Authentication Model
Virtual MCP implements two independent authentication boundaries:
1. Incoming Authentication (Client → Virtual MCP)
Validates client requests to Virtual MCP using tokens with aud=vmcp:
incoming_auth:
type: oidc
oidc:
issuer: "https://keycloak.example.com/realms/myrealm"
client_id: "vmcp-client"
audience: "vmcp" # Token must have aud=vmcp
2. Outgoing Authentication (Virtual MCP → Backend APIs)
Performs RFC 8693 token exchange to obtain backend API-specific tokens. These tokens are NOT for authenticating to backend MCP servers, but for the backend MCP servers to use when calling upstream APIs (GitHub API, Jira API, etc.):
outgoing_auth:
backends:
github:
type: token_exchange
token_exchange:
audience: "github-api" # Token for GitHub API
scopes: ["repo", "read:org"] # GitHub API scopes
Key Point: Backend MCP servers receive pre-validated tokens and use them directly to call external APIs. They don't validate tokens themselves—security relies on network isolation and properly scoped API tokens.

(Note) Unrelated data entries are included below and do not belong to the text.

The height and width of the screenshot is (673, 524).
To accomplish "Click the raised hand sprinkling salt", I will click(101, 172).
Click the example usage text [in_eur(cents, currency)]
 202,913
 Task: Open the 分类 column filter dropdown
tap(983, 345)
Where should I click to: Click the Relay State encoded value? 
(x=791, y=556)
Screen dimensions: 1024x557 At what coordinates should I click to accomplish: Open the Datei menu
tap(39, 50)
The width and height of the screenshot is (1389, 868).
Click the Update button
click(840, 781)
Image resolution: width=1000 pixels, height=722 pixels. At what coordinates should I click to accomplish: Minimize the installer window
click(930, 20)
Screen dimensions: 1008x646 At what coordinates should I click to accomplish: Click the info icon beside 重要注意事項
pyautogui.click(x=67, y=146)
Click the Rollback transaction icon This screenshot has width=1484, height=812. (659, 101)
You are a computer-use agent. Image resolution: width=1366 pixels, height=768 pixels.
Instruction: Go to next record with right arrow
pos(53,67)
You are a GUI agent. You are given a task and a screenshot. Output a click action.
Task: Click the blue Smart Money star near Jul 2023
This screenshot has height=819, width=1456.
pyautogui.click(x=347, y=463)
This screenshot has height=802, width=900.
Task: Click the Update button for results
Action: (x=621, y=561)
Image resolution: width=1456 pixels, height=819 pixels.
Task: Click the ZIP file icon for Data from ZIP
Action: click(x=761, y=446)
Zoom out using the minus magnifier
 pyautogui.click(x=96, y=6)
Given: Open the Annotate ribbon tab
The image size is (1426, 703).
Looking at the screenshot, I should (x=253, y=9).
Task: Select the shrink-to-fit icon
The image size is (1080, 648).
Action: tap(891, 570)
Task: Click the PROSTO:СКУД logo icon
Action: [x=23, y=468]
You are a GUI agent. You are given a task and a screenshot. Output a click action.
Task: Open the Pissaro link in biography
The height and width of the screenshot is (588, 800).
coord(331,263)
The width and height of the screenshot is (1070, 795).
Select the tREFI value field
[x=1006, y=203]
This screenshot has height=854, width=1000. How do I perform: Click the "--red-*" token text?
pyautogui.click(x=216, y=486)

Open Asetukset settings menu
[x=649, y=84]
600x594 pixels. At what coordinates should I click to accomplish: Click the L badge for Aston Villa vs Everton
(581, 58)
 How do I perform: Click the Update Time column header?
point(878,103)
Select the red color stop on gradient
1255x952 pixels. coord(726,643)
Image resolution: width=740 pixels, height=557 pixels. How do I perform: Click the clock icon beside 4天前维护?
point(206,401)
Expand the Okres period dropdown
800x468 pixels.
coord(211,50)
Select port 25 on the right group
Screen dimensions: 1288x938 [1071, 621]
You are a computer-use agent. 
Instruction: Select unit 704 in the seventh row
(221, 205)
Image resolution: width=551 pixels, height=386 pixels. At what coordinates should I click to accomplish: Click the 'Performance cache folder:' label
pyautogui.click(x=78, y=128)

Tool Aggregation & Conflict Resolution
Virtual MCP aggregates tools from all workloads in the group and provides three strategies for handling naming conflicts:
1. Prefix Strategy (Default)
Automatically prefixes all tool names with the workload identifier:
aggregation:
conflict_resolution: prefix
conflict_resolution_config:
prefix_format: "{workload}_" # github_create_pr, jira_create_pr
2. Priority Strategy
First workload in priority order wins; conflicting tools from others are dropped:
aggregation:
conflict_resolution: priority
conflict_resolution_config:
priority_order: ["github", "jira", "slack"]
3. Manual Strategy
Explicitly define overrides for all tools:
aggregation:
conflict_resolution: manual
tools:
- workload: "github"
overrides:
create_pr:
name: "gh_create_pr"
description: "Create a GitHub pull request"
Architecture
┌─────────────┐
│ MCP Client │
└──────┬──────┘
│
▼
┌─────────────────────────────────┐
│ Virtual MCP Server (vmcp) │
│ ┌───────────────────────────┐ │
│ │ Middleware Chain │ │
│ │ - Auth │ │
│ │ - Authz │ │
│ │ - Audit │ │
│ │ - Telemetry │ │
│ └───────────────────────────┘ │
│ ┌───────────────────────────┐ │
│ │ Router / Aggregator │ │
│ └───────────────────────────┘ │
└────┬─────────┬─────────┬────────┘
│ │ │
▼ ▼ ▼
┌─────────┐ ┌─────────┐ ┌─────────┐
│ Backend │ │ Backend │ │ Backend │
│ MCP 1 │ │ MCP 2 │ │ MCP 3 │
└─────────┘ └─────────┘ └─────────┘
Development
Building
# Build binary
task build-vmcp
# Build container image
task build-vmcp-image
# Build everything
task build-all-images
Testing
# Run tests
go test ./pkg/vmcp/...
# Run with coverage
go test -cover ./pkg/vmcp/...
Differences from ToolHive (thv)
| Feature | thv | vmcp |
|---|---|---|
| Purpose | Run individual MCP servers | Aggregate multiple MCP servers |
| Architecture | Single server per instance | Multiple backends per instance |
| Configuration | RunConfig format | vMCP config format |
| Use Case | Development, testing | Production, multi-server deployments |
| Middleware | Per-server | Global + per-backend overrides |
Contributing
vmcp is part of the ToolHive project. Please see the main CONTRIBUTING.md for contribution guidelines.
License
Apache 2.0 - See LICENSE for details.